> Exercise instructions: Work out how many of the lines below contain the string "screenshot", with case counting. Reply with the number alone.

Data drawn from a collection:
****************************************

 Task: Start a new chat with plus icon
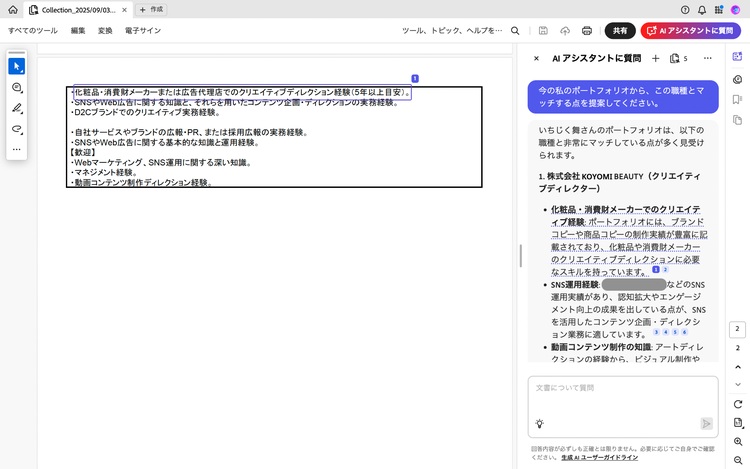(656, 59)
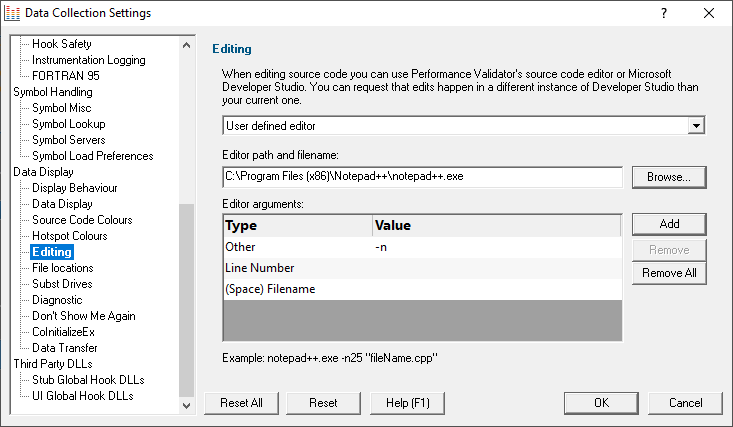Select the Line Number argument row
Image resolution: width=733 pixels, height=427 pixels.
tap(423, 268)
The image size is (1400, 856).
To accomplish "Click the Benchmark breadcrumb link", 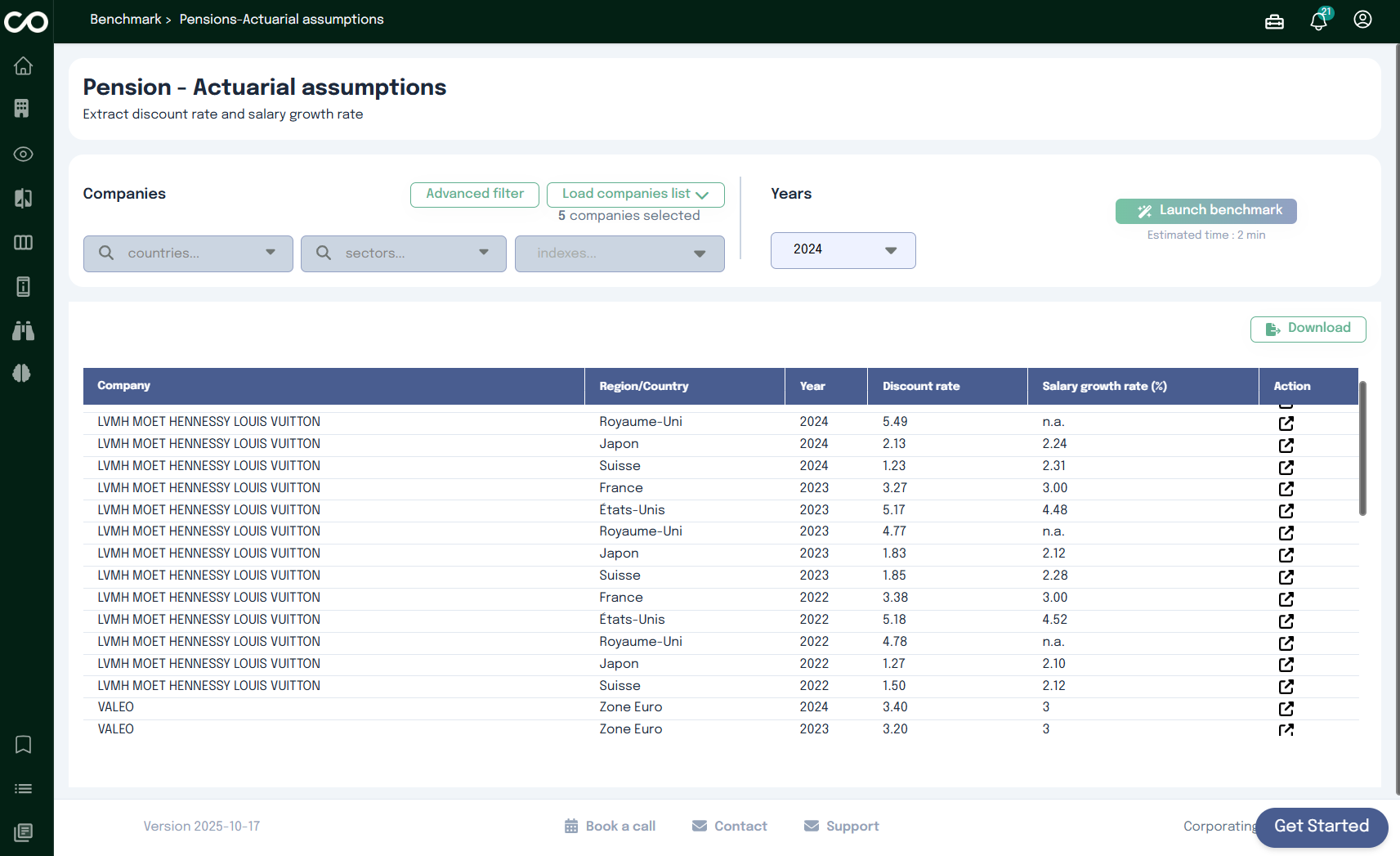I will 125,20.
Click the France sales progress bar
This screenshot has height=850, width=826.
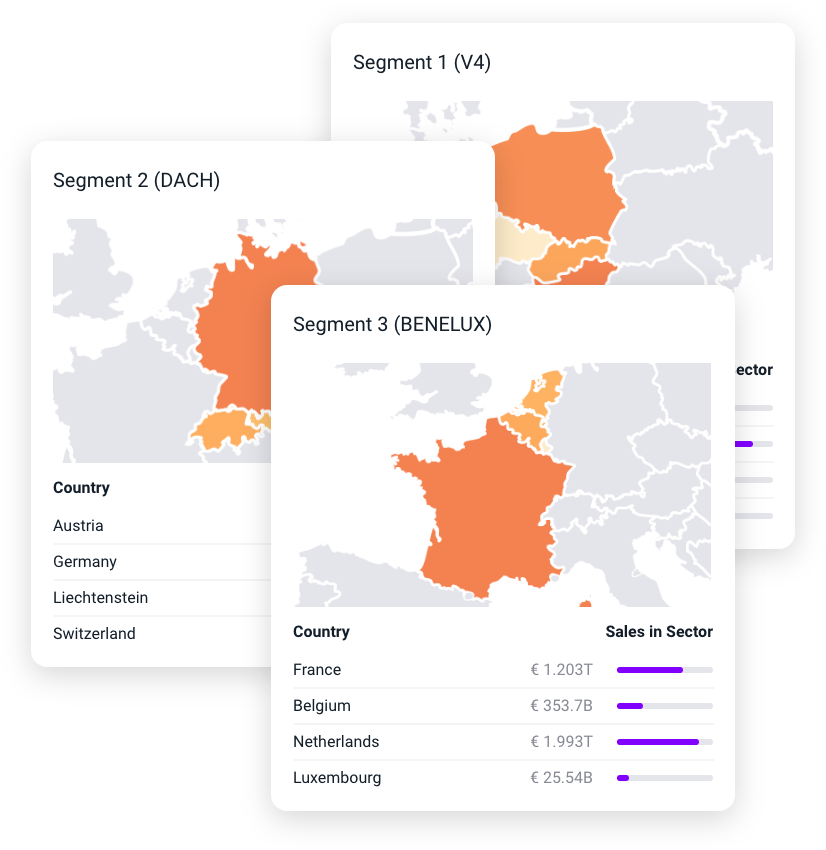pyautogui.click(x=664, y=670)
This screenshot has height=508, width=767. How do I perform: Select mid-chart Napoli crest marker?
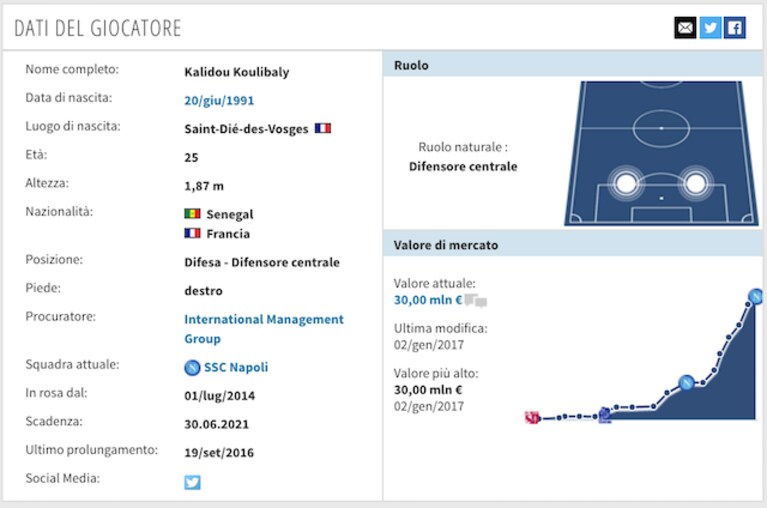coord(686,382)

****************************************

> Solution to this exercise: 2